The popular Bahraini Police Band, celebrating 100 years of Bahrain Police, also performed at the event, along with several local emcees and musicians.
The event, which was inaugurated by Shaikh Hisham, included stalls exhibiting handicrafts from various countries, including Philippines, Thailand, Ethiopia, India and more.
Thai Ambassador to Bahrain, Thanis Na Songkhla said: “It has been a very successful couple of days. We got a lot of interest from visitors who wanted to know more about our culture and traditions. We look forward to being a part of the event in the coming years.”
Indian, Pakistani, Sri Lankan, Thai, Filipino, Jordanian, Bangladeshi, Egyptian and more performers entertained the crowd during the festival, which also aims to raise awareness and acceptance for individuals with special needs.
For the first time, in consultation with Steps Rehabilitation Centre, a sensory room was set up for differently-abled individuals to assist in focusing on the present moment and to better process sensory information.

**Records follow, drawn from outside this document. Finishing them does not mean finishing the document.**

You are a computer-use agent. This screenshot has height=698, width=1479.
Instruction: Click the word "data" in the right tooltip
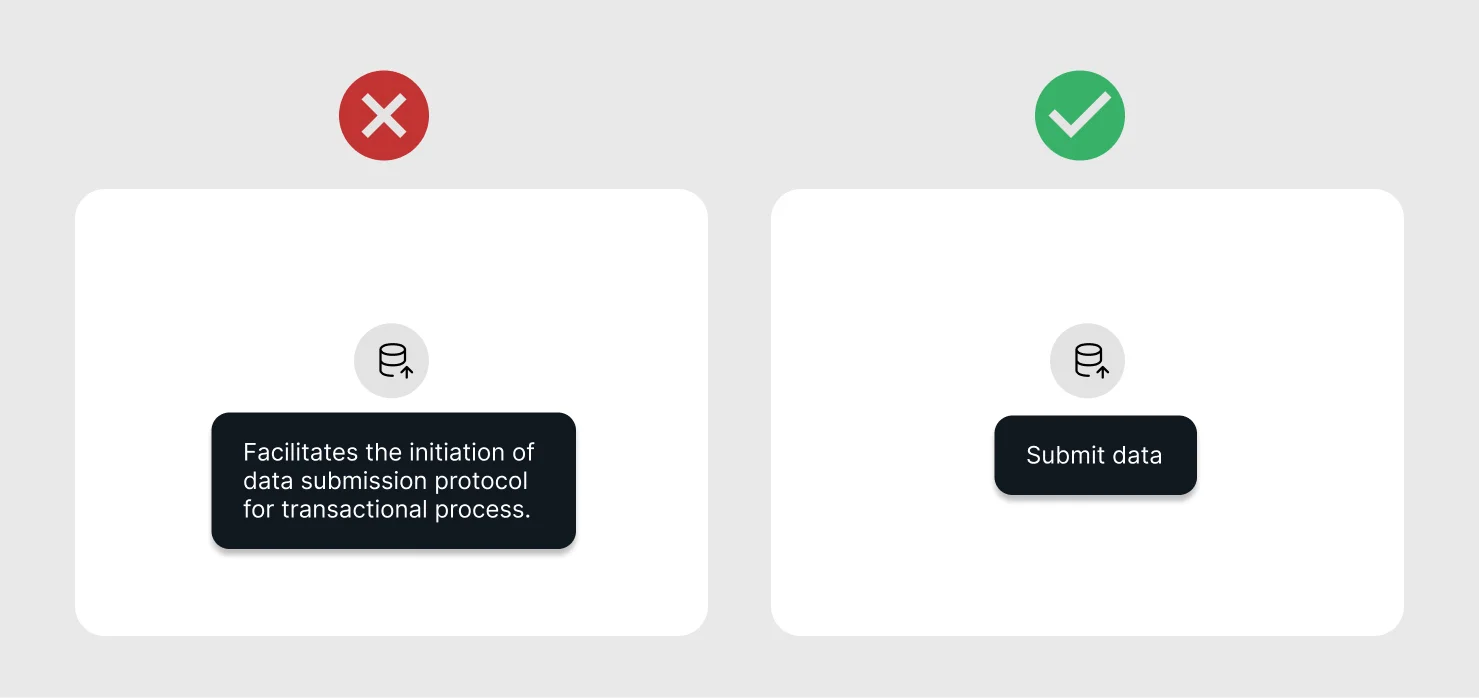click(1136, 456)
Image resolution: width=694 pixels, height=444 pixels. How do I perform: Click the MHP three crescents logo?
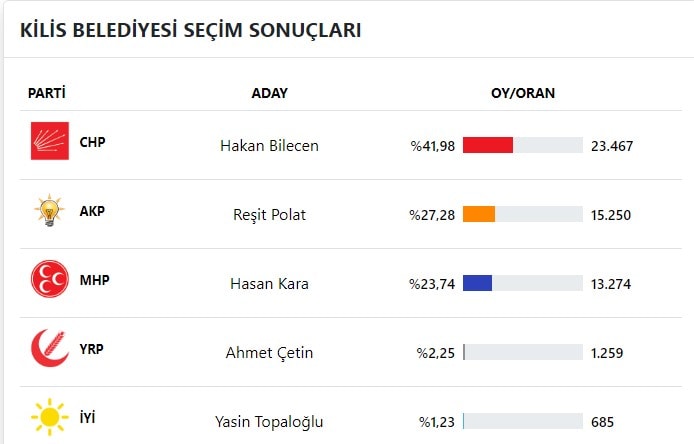50,279
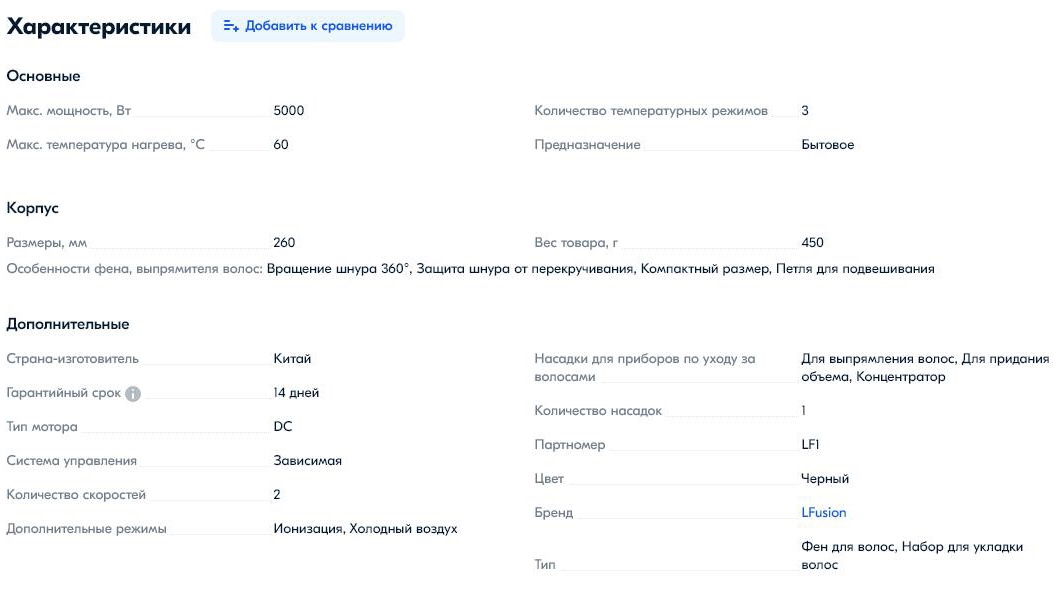Click the Характеристики heading
The height and width of the screenshot is (595, 1058).
[99, 27]
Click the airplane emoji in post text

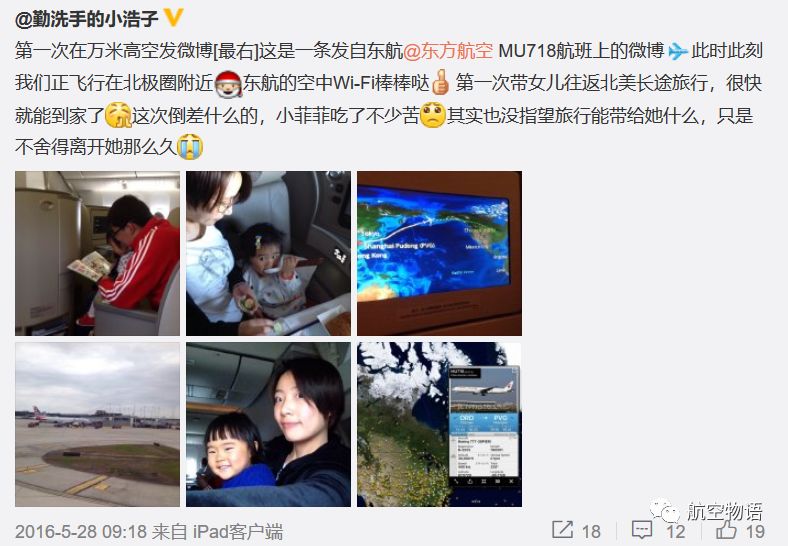point(677,51)
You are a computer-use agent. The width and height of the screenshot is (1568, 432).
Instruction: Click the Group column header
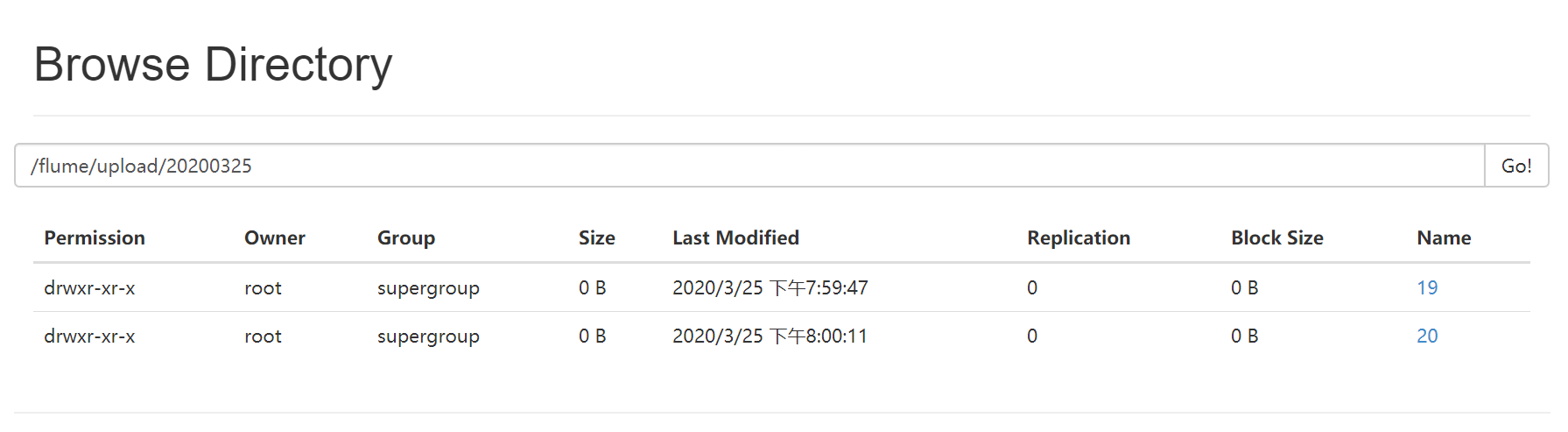click(x=406, y=237)
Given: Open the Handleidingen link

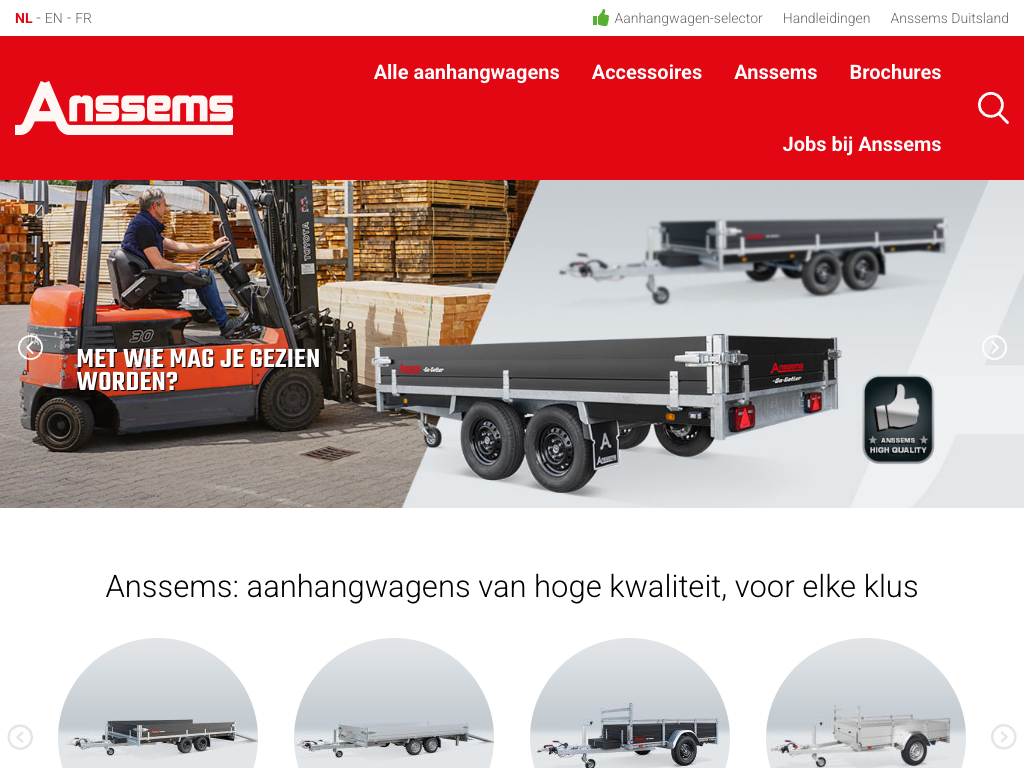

The room, designed to combine lighting, colours, textures and aromas, helped individuals overcome anxiety and engage their senses in a safe and calm environment.
Sarva Velamuri, one of the volunteers at the event, added: “The Sensory Room provided a calm space for people with special needs to relax and offered a calming environment to anyone who may have felt overwhelmed in unfamiliar surroundings. That way everyone could enjoy the festival which can be overwhelming to those who are hypersensitive to sensory inputs.”
The festival drew families from across the island, with a special maze, children’s stage and activities set up for the little ones. Mohsin Akbar, who was there with his wife Ahsan and their two children, said: “My kids enjoyed all the different activities and my wife and I enjoyed the view. This is the first time we came to the festival. In previous years, it’s been too far from home but this location is perfect!”
Belgian tourists Christine Tierens and Peter Slabbaert who were visiting Bahrain and staying at a hotel nearby when they saw the festivities and joined in, added: “It was a happy accident that we were visiting the country when this festival took place! It is quite wonderful to be able to experience so many different cultures in one place. We have experienced some of the most generous hospitality during our time in Bahrain and we can see here why so many diverse cultures choose to call Bahrain home.”